_WORK REQUEST 1_:
Rewrite the stretch of the article on Adobe's generative AI from "Adobe Generative AI: What" through "becomes too narrow.", putting "tremendous" in place of "enormous".
_WORK REQUEST 2_:
Present the stretch of the records from the line that contains "This screenshot has height=619, width=978." through the line that contains "card-number-group: 9860 is", both included, as a Markdown table with the columns Row and Line. Leave out blank lines.

_EXTRACT PROVIDED_:

---+---

Adobe Generative AI: What Is It, And How Does It Work?

Adobe's generative AI technology holds enormous potential for enhancing creative work, but for some that promise might be concealed by the newness of the technology and some confusing branding issues. At its heart, Adobe's version of generative AI is designed to take simple, plain English text descriptions and translate them into usable images and documents. It also includes tools to make images more usable by eliminating unnecessary distractions within the image or expanding images for particular uses. However, there's a lot going on here and a lot is planned, so generalizing about it quickly becomes too narrow.

The company is pitching its AI products, in part, as workflow and productivity enhancers, with an end goal of refinement. But what, exactly, does that mean? Refinement is one of those odd words with mutually exclusive meanings. It can mean a process of improvement or signal a high-quality final state. Adobe's generative AI aims to do both. Users can explore creative options quickly, then iteratively refine and polish those ideas into a usable image. Designers, art directors, and other creatives can use these tools to radically speed up both brainstorming and development processes before using the fully editable output to create a final product.

Adobe's undifferentiated mass of branding swirls around its AI efforts. Did you wake up this morning planning to use Generative Fill in Photoshop via Firefly using Sensei? Probably not, but maybe you should! So let's figure this out.

Adobe Sensei makes (almost) everything possible

Sensei is Adobe's umbrella term for the overall AI technology used across its products. This probably isn't a name you need to think much about since it's only something you will likely only directly use through specific instances of the Adobe generative AI tech, as featured in Adobe's Firefly. 

However, Sensei, also referred to as Sensei GenAI, will also be focused on Adobe's Experience Cloud efforts, tools designed to enhance user experiences and marketing workflows like data analysis, content management, and even commerce solutions. For enterprise organizations, this will include tools like a more flexible customer data platform, natural language tools to enhance internal and customer communication, more focused user experience journeys, and more detailed insights than ever before.

What this strategy seems to be pointing to is Adobe's intent to use AI on all sides of its business processes and practices. Need a EULA? Let Sensei draft it. Want to sell bananas to people worried about contaminated baby goods? Sensei can point you to the most likely targets. Looking for customization based on region or specific audience demographics? Sensei again. It can do anything because Adobe clearly plans to shoehorn it into everything, and there are good reasons to believe it will work.

Firefly is a standalone generative AI product you can use today

If you have an Adobe ID, you can sign into the Adobe Firefly Beta right now and start benefiting from the transformative impact of AI on creative industries — or at least experiencing it, as the true benefits might only come later. The beta software can't be used for commercial purposes, which rather limits its utility, but you can certainly begin to get a handle on how it fits into your creative workflow.

It could fit in a number of ways, and today Firefly is a collection of tools aimed squarely (and unsurprisingly) at image creation and manipulation. We'll touch on most of those individually below. The larger context of Firefly, though, is that it's this standalone website, it's the same technologies folded into Adobe desktop software and third-party products, and it's part of some as-yet-undefined future plan to have multiple varieties of Firefly for different uses.

---+---

_MATERIAL SUPPLIED_:

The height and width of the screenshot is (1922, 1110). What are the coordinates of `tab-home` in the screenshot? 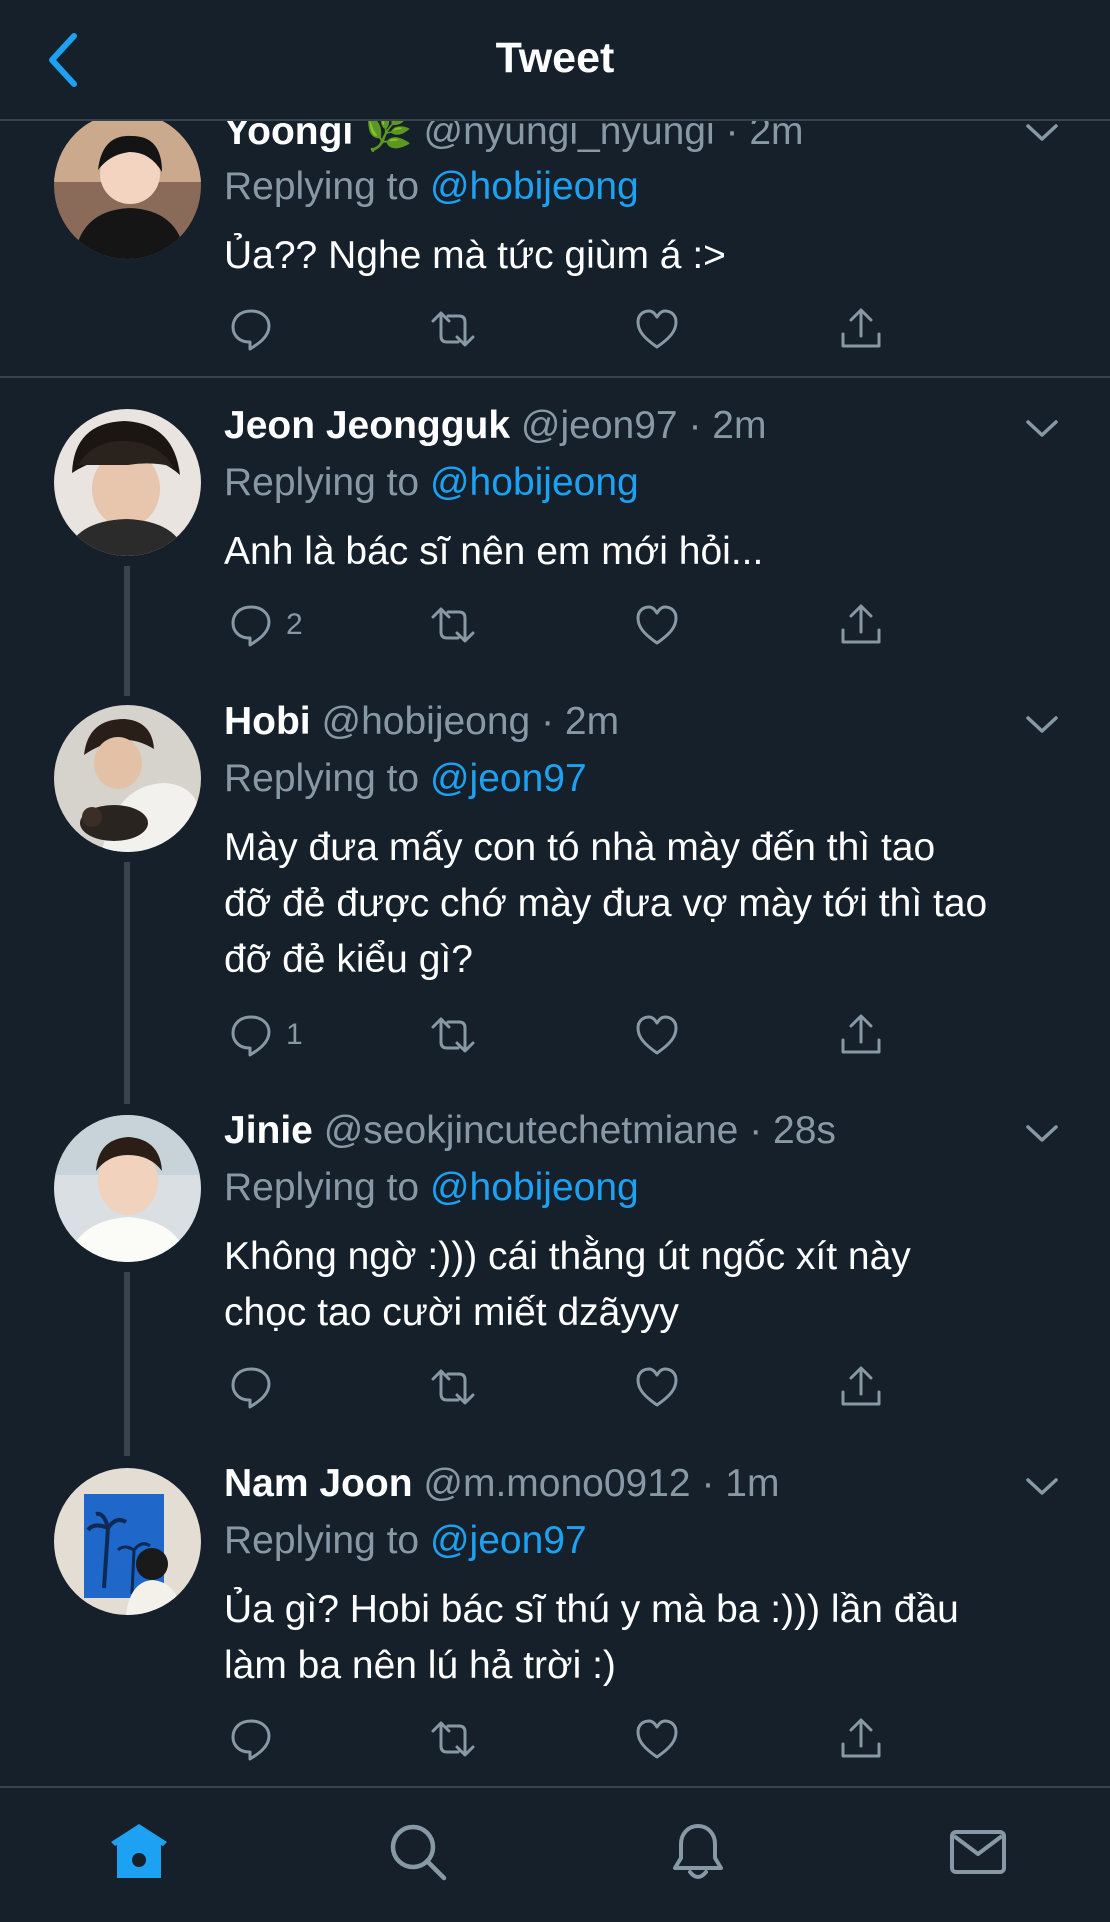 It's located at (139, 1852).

---+---

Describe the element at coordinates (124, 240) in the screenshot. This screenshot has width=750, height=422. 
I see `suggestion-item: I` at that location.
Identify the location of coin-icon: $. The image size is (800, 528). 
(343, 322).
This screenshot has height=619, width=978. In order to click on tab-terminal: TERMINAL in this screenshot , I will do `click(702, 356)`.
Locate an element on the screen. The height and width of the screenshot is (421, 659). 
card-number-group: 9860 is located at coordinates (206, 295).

---+---

_EXPECTED OUTPUT 1_:
Adobe Generative AI: What Is It, And How Does It Work?

Adobe's generative AI technology holds tremendous potential for enhancing creative work, but for some that promise might be concealed by the newness of the technology and some confusing branding issues. At its heart, Adobe's version of generative AI is designed to take simple, plain English text descriptions and translate them into usable images and documents. It also includes tools to make images more usable by eliminating unnecessary distractions within the image or expanding images for particular uses. However, there's a lot going on here and a lot is planned, so generalizing about it quickly becomes too narrow.

_EXPECTED OUTPUT 2_:
| Row | Line |
|---|---|
| 1 | This screenshot has height=619, width=978. In order to click on tab-terminal: TERMINAL in this screenshot , I will do `click(702, 356)`. |
| 2 | Locate an element on the screen. The height and width of the screenshot is (421, 659).  |
| 3 | card-number-group: 9860 is located at coordinates (206, 295). |